“After COP26, no-one would dispute that the energy sector is ripe for disruption. We have to go through profound change.”
So said Thomas Kiessling, Chief Technology Officer of Siemens Smart Infrastructure, at Enlit Europe in Milan today.
Delivering one of the keynote speeches to a packed – but socially-distanced audience – he said: “All of us will go through disruption and opportunity.”
He said the industry “has entered a much greater degree of uncertainty. And uncertainty needs entrepreneurs; it needs trial and error; and it needs system-scale innovation.”
He said the energy sector was facing similar upheaval to that already witnessed in telecoms and factory automation and said the energy system needed to move to one “resembling a patient-monitoring system during heart surgery” – one that was dynamic, self-healing and would evolve into a “system of systems”.
Did he think the energy sector was ready for this disruption? “Yes. We have a massive opportunity and we have the technology. We just have to wrap our minds around it.”

TASK LIST >>
- 1) In the Enlit Europe keynote passage, what position does Thomas Kiessling hold at Siemens Smart Infrastructure?
- 2) Write the next few sentences of the Enlit Europe keynote passage, carrying on from its final quoted answer.

INFORMATION SHOWN >>
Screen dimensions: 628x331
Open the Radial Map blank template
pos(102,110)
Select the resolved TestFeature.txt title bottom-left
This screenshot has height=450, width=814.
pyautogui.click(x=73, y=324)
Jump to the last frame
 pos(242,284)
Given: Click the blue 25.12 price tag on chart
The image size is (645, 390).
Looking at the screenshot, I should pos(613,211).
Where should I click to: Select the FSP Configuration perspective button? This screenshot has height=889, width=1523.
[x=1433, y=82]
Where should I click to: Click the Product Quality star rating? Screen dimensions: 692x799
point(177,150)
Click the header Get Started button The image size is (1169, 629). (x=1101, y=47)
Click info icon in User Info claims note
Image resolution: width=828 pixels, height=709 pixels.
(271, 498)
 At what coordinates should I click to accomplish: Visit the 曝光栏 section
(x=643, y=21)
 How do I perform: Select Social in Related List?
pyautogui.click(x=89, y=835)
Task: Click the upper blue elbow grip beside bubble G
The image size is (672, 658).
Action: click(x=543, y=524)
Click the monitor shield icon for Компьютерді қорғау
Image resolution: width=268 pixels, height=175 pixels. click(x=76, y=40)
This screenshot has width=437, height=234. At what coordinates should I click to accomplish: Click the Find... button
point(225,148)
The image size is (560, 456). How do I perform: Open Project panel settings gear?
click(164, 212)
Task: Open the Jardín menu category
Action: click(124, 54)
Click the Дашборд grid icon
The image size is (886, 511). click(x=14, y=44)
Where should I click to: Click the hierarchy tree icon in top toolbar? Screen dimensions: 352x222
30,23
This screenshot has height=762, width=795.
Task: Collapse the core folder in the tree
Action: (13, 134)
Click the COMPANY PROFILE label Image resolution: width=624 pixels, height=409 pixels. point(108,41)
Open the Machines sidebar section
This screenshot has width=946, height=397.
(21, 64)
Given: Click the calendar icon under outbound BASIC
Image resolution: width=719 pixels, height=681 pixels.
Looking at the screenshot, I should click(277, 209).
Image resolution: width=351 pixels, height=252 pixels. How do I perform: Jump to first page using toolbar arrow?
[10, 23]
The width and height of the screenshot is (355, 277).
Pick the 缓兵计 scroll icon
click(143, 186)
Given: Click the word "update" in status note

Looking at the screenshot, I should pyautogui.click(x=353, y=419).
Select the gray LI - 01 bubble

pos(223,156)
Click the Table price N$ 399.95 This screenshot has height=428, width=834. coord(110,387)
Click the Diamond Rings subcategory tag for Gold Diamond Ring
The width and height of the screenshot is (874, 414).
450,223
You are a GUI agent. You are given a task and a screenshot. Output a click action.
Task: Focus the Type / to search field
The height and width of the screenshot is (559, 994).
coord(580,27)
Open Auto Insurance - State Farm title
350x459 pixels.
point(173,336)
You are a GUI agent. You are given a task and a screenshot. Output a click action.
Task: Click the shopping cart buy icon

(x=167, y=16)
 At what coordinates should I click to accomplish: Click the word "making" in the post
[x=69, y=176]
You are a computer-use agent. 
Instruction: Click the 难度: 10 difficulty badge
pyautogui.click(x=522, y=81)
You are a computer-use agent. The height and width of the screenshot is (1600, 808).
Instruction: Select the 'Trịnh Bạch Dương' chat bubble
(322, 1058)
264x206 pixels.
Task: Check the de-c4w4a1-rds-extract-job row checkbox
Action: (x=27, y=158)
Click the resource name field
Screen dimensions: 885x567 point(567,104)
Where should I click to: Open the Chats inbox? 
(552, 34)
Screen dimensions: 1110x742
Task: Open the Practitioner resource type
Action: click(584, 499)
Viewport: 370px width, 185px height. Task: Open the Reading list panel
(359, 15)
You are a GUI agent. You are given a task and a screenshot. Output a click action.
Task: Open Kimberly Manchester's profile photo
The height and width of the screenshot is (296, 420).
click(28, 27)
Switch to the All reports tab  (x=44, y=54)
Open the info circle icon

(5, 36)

RESPONSES >>
- 1) He is its Chief Technology Officer.

- 2)
Earlier in the keynote, Antonio Cammisecra, Chief Executive Officer of Enel Global Infrastructure and Network Division, highlighted that he believed there are two pillars of the energy transition: decarbonisation and electrification.
“The past decade has been the decade of decarbonisation: the next will be electrification – to reach technology levels that were inconceivable before.”
And he added that “grids will be the core of the energy transition”.
“The networks of today are not designed to meet modern needs: we need a widespread renovation and evolution of infrastructure. We need a dedicated investment roadmap backed up by policy and companies need to implement a roadmap to net zero.”